PACT is designed around a model in which a browser can present proof that a human is involved in a transaction or browsing session while limiting the personal information disclosed to the receiving site. The system is intended to avoid revealing a user's identity or browsing history.

Dane Knecht, Chief Technology Officer at Cloudflare, said the current set of internet controls is no longer well suited to a shift towards software agents carrying out routine tasks for users.

"The way we interact with the internet is facing a fundamental shift. Normal everyday tasks like ordering food previously required a user to personally navigate menus and payment gateways. Now, autonomous agents are starting to orchestrate these workflows on behalf of people," said Dane Knecht, Chief Technology Officer at Cloudflare.

"As AI-powered traffic becomes widespread, existing tools to support its use are too generic and coarse. This collaboration lets us eliminate the friction caused by security protocols for every visitor-whether human or agent-without sacrificing privacy," Knecht said.

Commerce concerns

Retail and payments platforms have a particular interest in reducing false positives in fraud and abuse systems because each interruption can lead customers to abandon a transaction. Shopify said merchants need stronger ways to identify real shoppers and approved software agents without adding unnecessary barriers at checkout.

"In commerce, every extra challenge, delay, or false positive can turn a purchase into an abandoned cart. Merchants need effective protections against automated abuse, but buyers shouldn't have to pay for them with unnecessary friction or invasive tracking. Shopify is proud to help develop PACT as an open, privacy-preserving standard that can help the millions of businesses on our platform distinguish legitimate shoppers and authorised agents from abusive traffic while preserving buyer privacy," said Ilya Grigorik, Distinguished Engineer at Shopify.

Browser backing

Support from browser makers could be important if the protocol is to gain broad use across the web. Browser vendors sit at a key point between users and websites, and any system that depends on token exchange and privacy controls will need their co-operation to work at scale.

Microsoft framed the work as part of a wider effort to keep anti-abuse tools interoperable across the open web rather than locked into isolated systems.

"The health of the web depends on effective, interoperable, privacy-preserving tools that enable sites to combat abuse without unnecessary user friction. Microsoft is excited to collaborate on developing new standards and helping ensure their deployment across the open web," said Erik Anderson, Director of Engineering, Web Platform, at Microsoft Edge.

Mozilla also pointed to growing pressure on websites to use blunter methods to separate people from bots. Those methods include identity checks, paywalls, and CAPTCHA systems that can frustrate users and drive more data collection.

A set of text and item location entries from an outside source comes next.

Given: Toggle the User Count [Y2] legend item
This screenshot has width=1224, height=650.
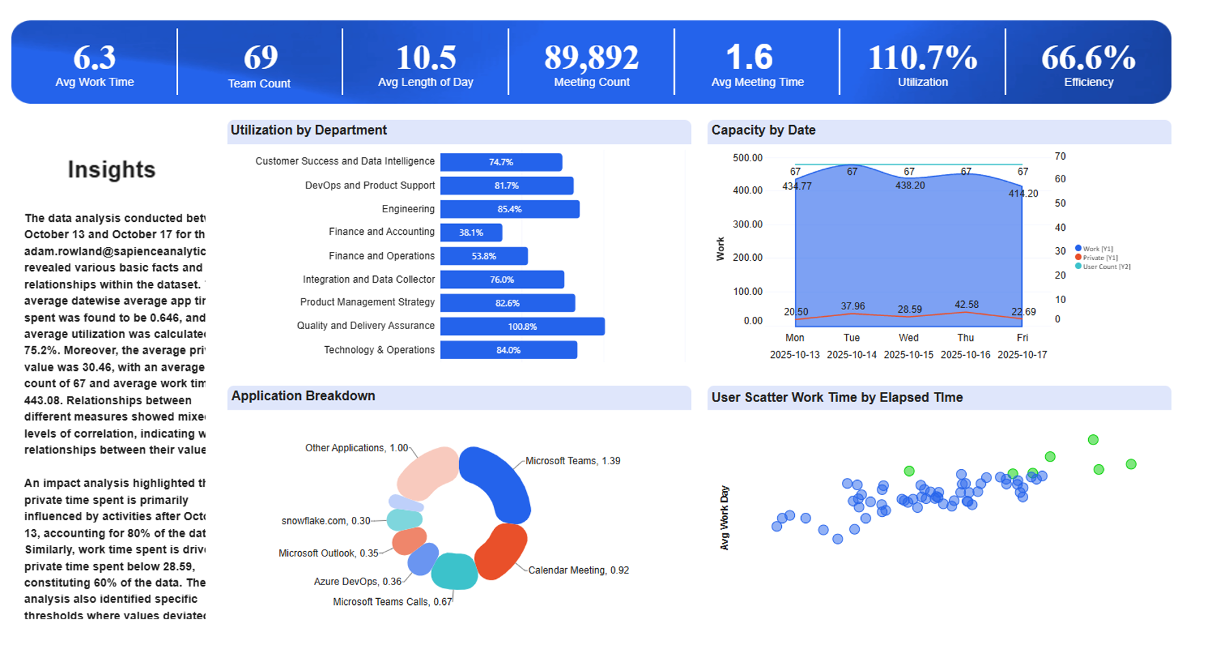Looking at the screenshot, I should (1105, 266).
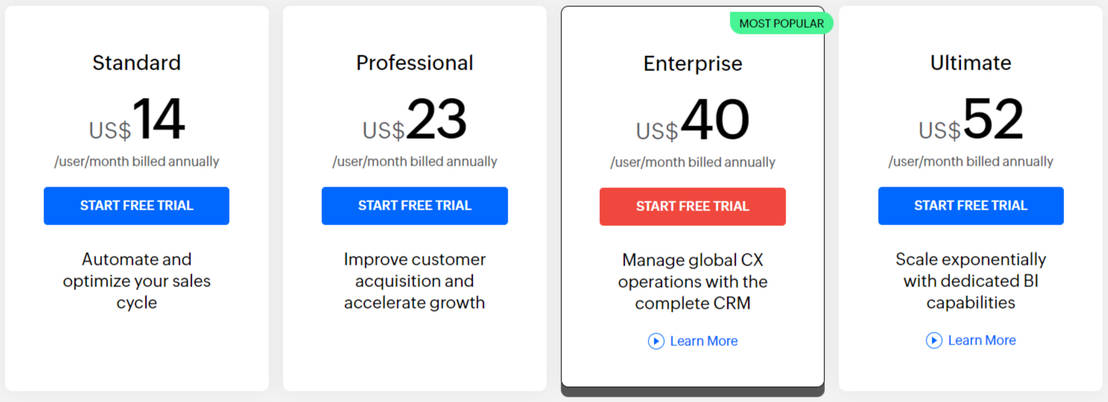Click the US$23 Professional price
This screenshot has height=402, width=1108.
[414, 121]
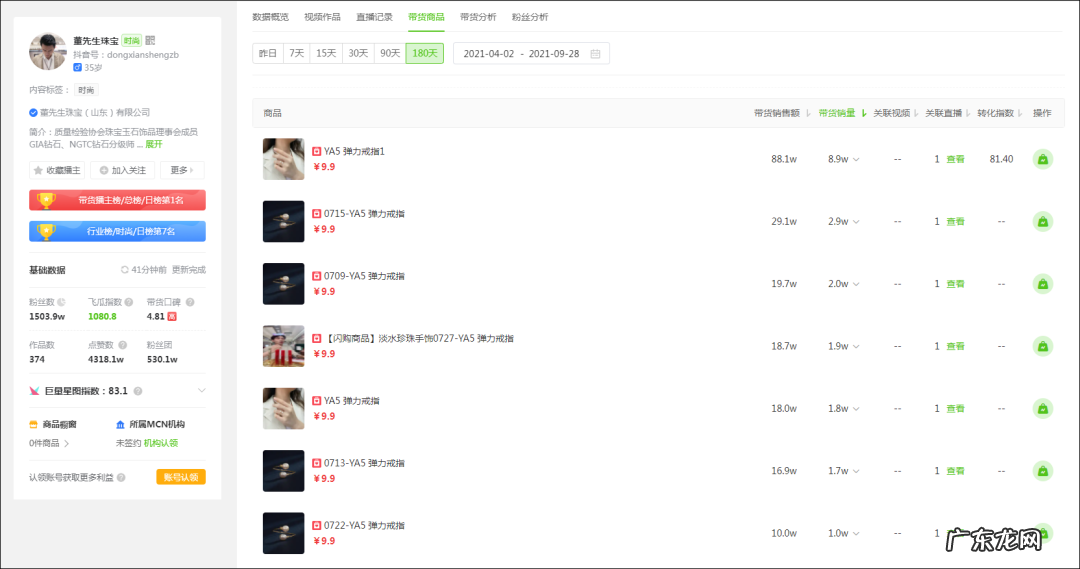Switch to the 带货分析 tab

[x=478, y=17]
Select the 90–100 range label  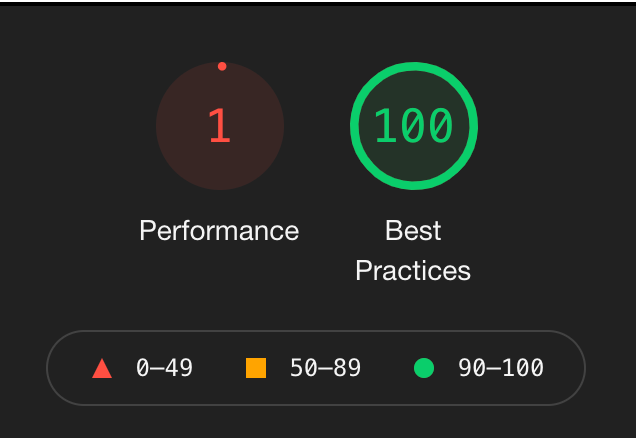point(501,368)
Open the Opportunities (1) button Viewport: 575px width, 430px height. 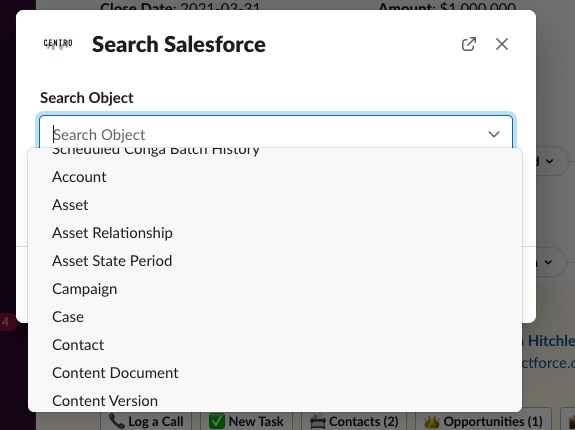pyautogui.click(x=483, y=422)
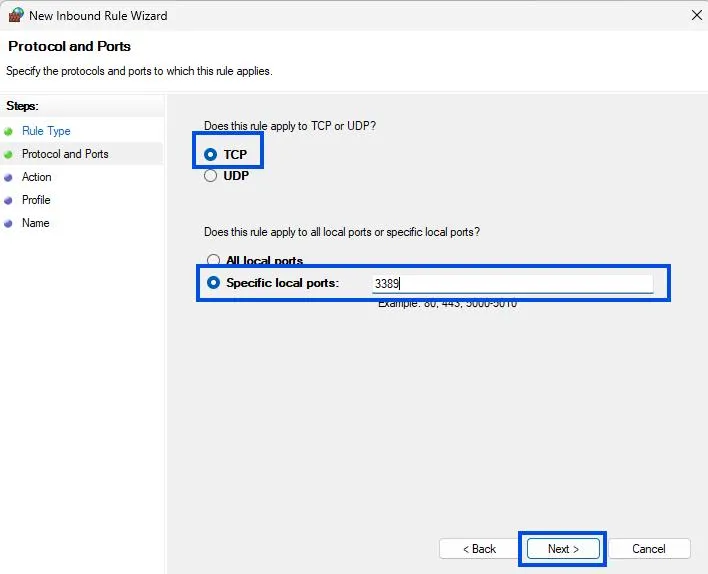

"Mozilla is committed to defending openness and user privacy on the web. An avalanche of automated traffic is pushing sites to adopt blunt defences-paywalls, identity checks, CAPTCHAs, and invasive tracking-simply to tell whether a request comes from a human. We can build a better solution that maintains strong privacy and provides a much less annoying experience for real humans using the web. This project requires collaboration across the ecosystem, and we're thrilled to work with Cloudflare and other like-minded partners to bring it to life," said Bobby Holley, Chief Technology Officer for Firefox at Mozilla.

The companies have presented PACT as a standards-based response to a changing internet, where software agents are likely to become more common in search, shopping, and other routine tasks. If widely adopted, the approach could give websites another way to vet traffic without tying trust decisions to persistent user tracking or account-based checks.

For Cloudflare, which sits in front of a large volume of global web traffic, the project also highlights how internet infrastructure groups are trying to shape the rules for distinguishing between legitimate automation and abuse as that line becomes harder to draw.